When I was a resident at the SUNY College of Optometry, I was asked a to conduct a few patient question and answer sessions regarding glaucoma. The sessions consisted of me sitting with a small group of patients, family members, or whoever wanted to know more about glaucoma.
These sessions took place in a private corner of the first floor of the SUNY building in New York City. I remember the following questions that were worth asking and answering:
• What exactly is glaucoma?
• Who gets glaucoma?
• What can be done about glaucoma?
• How do I know if I’m going to go blind from glaucoma?
• How often should I get my eyes examined?
• Does having normal intraocular pressure (IOP) mean I will not get glaucoma?
I also remember the daughter of an elderly glaucoma patient taking notes as I spoke
, and the small audience being thankful for the opportunity to ask questions outside of the exam room.
Previously from Dr. Casella: Using medications in pregnant glaucoma patients
What patients prefer
A paper in the April 2017 issue of Optometry and Vision Science brought these fond memories back.1 The paper outlines a cross-sectional study of a small (N=49) sample of African-American patients with glaucoma in a private ophthalmology clinic. The patients were asked to fill out a brief questionnaire, then responses were tallied and outlined in the study.
As expected, the question pertaining to prognosis had a high frequency of incidence (checked 49 percent of the time). Additionally, the question pertaining to one’s IOP was checked 45 percent of the time.1
Regarding educational programs, 76 percent of patients in the study preferred educational programs to be offered in the doctor’s office, while 39 percent of the patients preferred such programs to be offered in senior centers.1
Younger patients were more likely to desire an Internet-based program than were patients over age 70. An overwhelming 90 percent of patients studied reported that they preferred Internet-based programs to be conducted by doctors, and the two most popular proposed topics were glaucoma medications (84 percent) and the definition and prognosis of glaucoma (83 percent).1
Research assists patient education
While the cross-sectional study is small, it brings to light a few significant points: Patients have questions about their eye diseases and are eager for those questions to be answered. They also want their questions to be answered by their doctors.

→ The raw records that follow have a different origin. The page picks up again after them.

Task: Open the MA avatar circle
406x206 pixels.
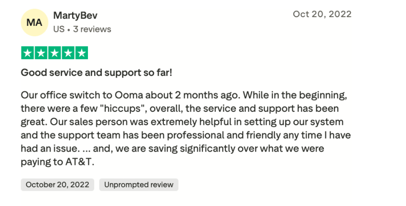Action: pyautogui.click(x=34, y=22)
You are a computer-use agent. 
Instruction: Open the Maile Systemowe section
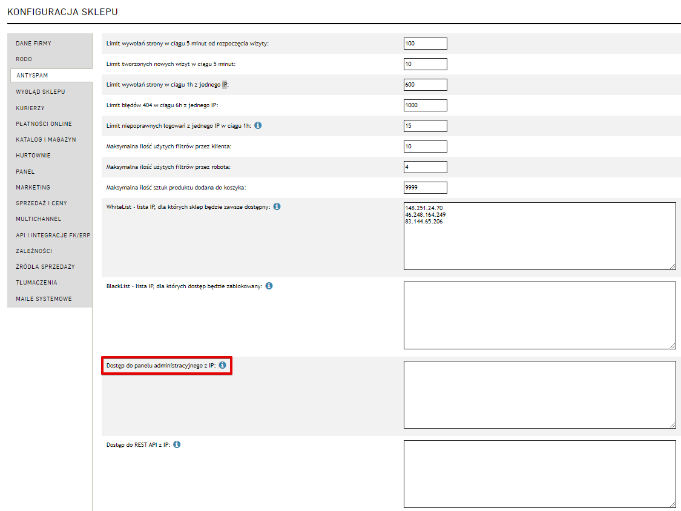44,299
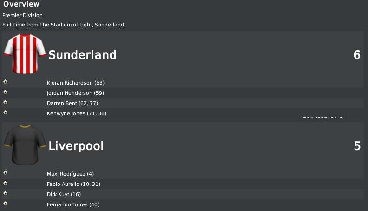Click the goal ball icon beside Dirk Kuyt
The width and height of the screenshot is (368, 211).
[6, 193]

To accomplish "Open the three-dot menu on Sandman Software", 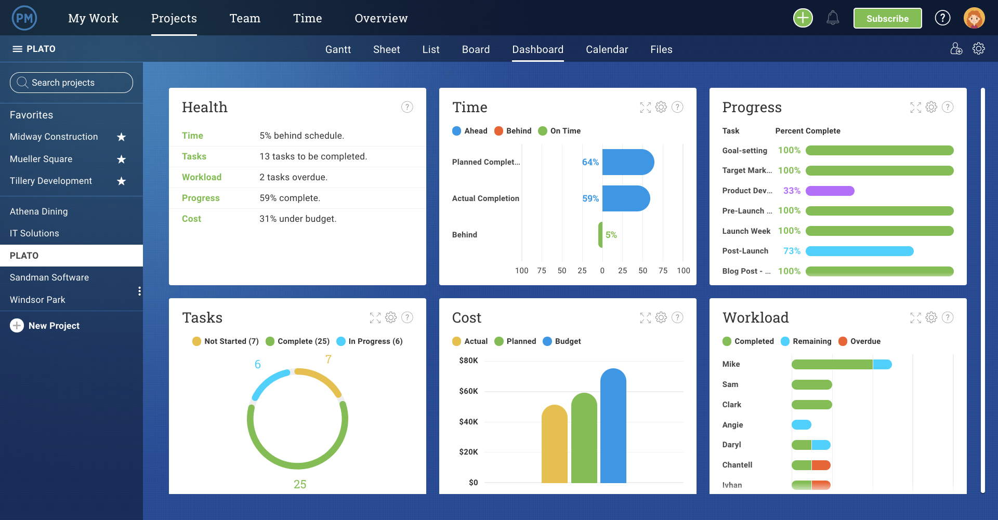I will click(x=139, y=291).

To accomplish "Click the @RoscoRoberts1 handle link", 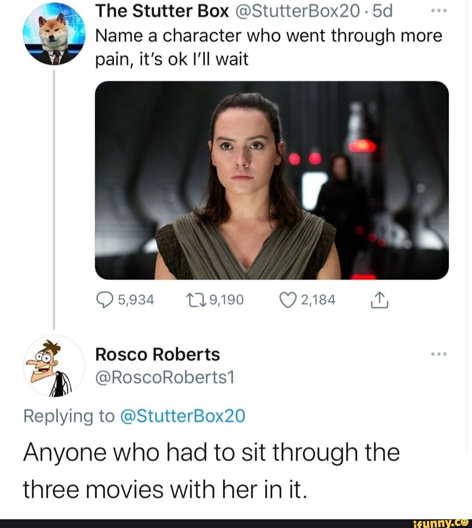I will [164, 378].
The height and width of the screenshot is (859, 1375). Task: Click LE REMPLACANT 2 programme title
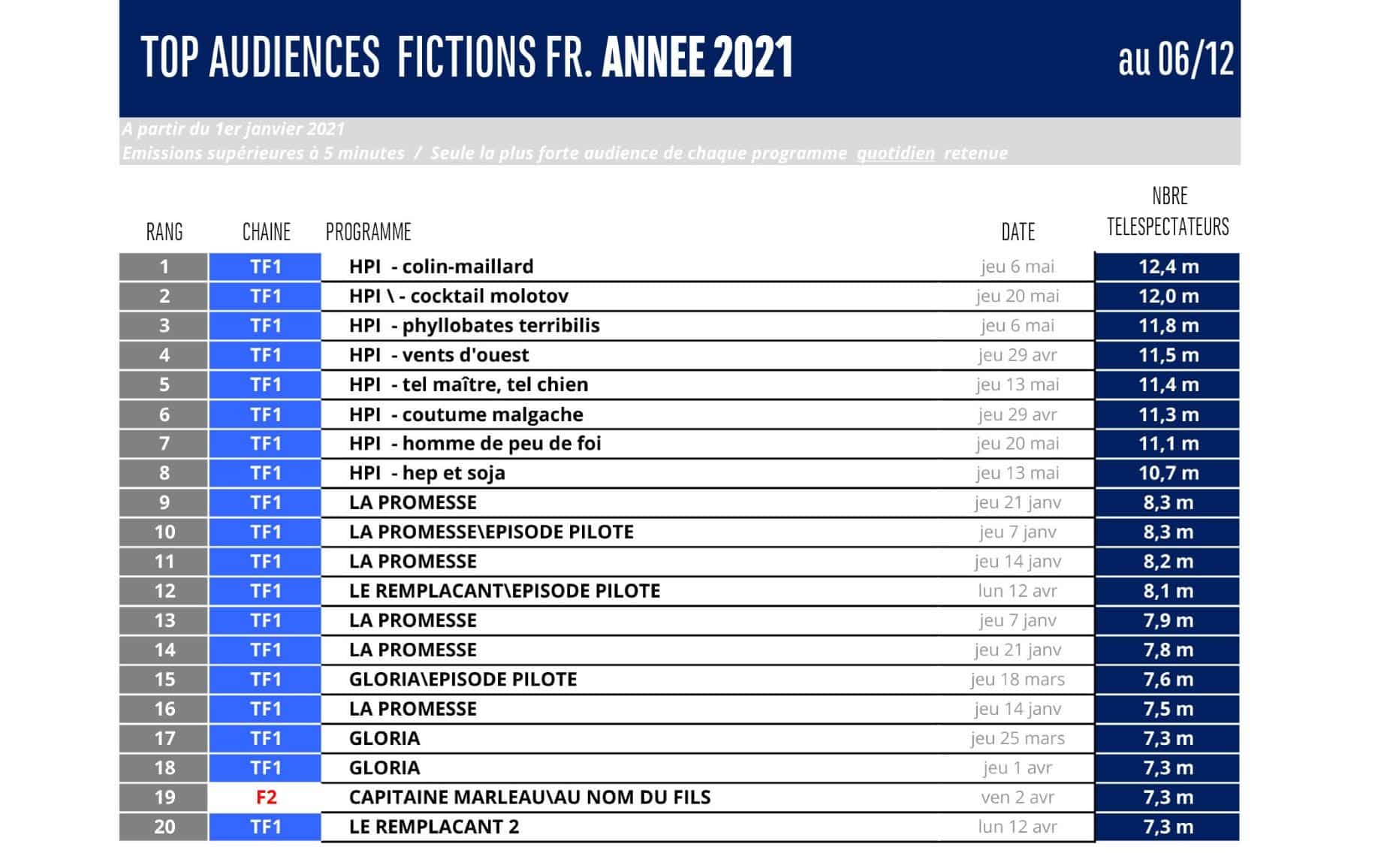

It can be implied that if ODs don’t seek out questions from our patients, then patients may not ask us—turning elsewhere for the answers.
Countless amounts of information concerning glaucoma is available on the Internet. However, it can be difficult for patients to sort through everything that is not peer-reviewed, overtly biased, or just factually inaccurate in order to come up with tangible information based on empirical evidence.
This goes hand in hand with the ethical obligations ODs have to inform patients and to keep them current with diagnostic and therapeutic approaches as they evolve—and they will only continue to evolve.
Related: Is glaucoma a neurological disease?
Tips to keep the conversation going
While it isn’t feasible or considerate to others to sit with every patient and talk about glaucoma for 30 minutes, you may be able to incorporate a short session or two every quarter or so. This can help open the conversation in an organized fashion of what concerns patients and their families have.
It is relatively simple to get lulled into thinking that all questions have been answered after a glaucoma visit. Just because all of the OD’s questions have been answered (i.e., has the visual field or OCT study shown progression; are we at target IOP; do medications need to be refilled), doesn’t mean all of the patients’ questions have been answered.
Patients are significantly concerned with losing vision with respect to losing other senses.2 Arming our patients with the correct information and allowing them to ask questions in a comfortable manner may help ensure ensuring that we share the correct and common goals for attaining the best quality outcomes.3
1. Sleath B, Davis S, Sayner R, Carpenter DM, Johnson T, Blalock SJ, Robin AL. African American Patient Preferences for Glaucoma Education. Optom Vis Sci. 2017 Apr;94(4):482-486.
2. Scott AW, Bressler NM, Ffolkes S, Wittenborn JS, Jorkasky J. Public Attitudes About Eye and Vision Health. JAMA Ophthalmol. 2016 Oct 1;134(10):1111-1118.
3. Giridhar P, Dandona R, Prasad MN, Kovai V, Dandona L. Fear of blindness and perceptions about blind people. The Andhra Pradesh Eye Disease Study. Indian J Ophthalmol. 2002 Sep;50(3):239-46.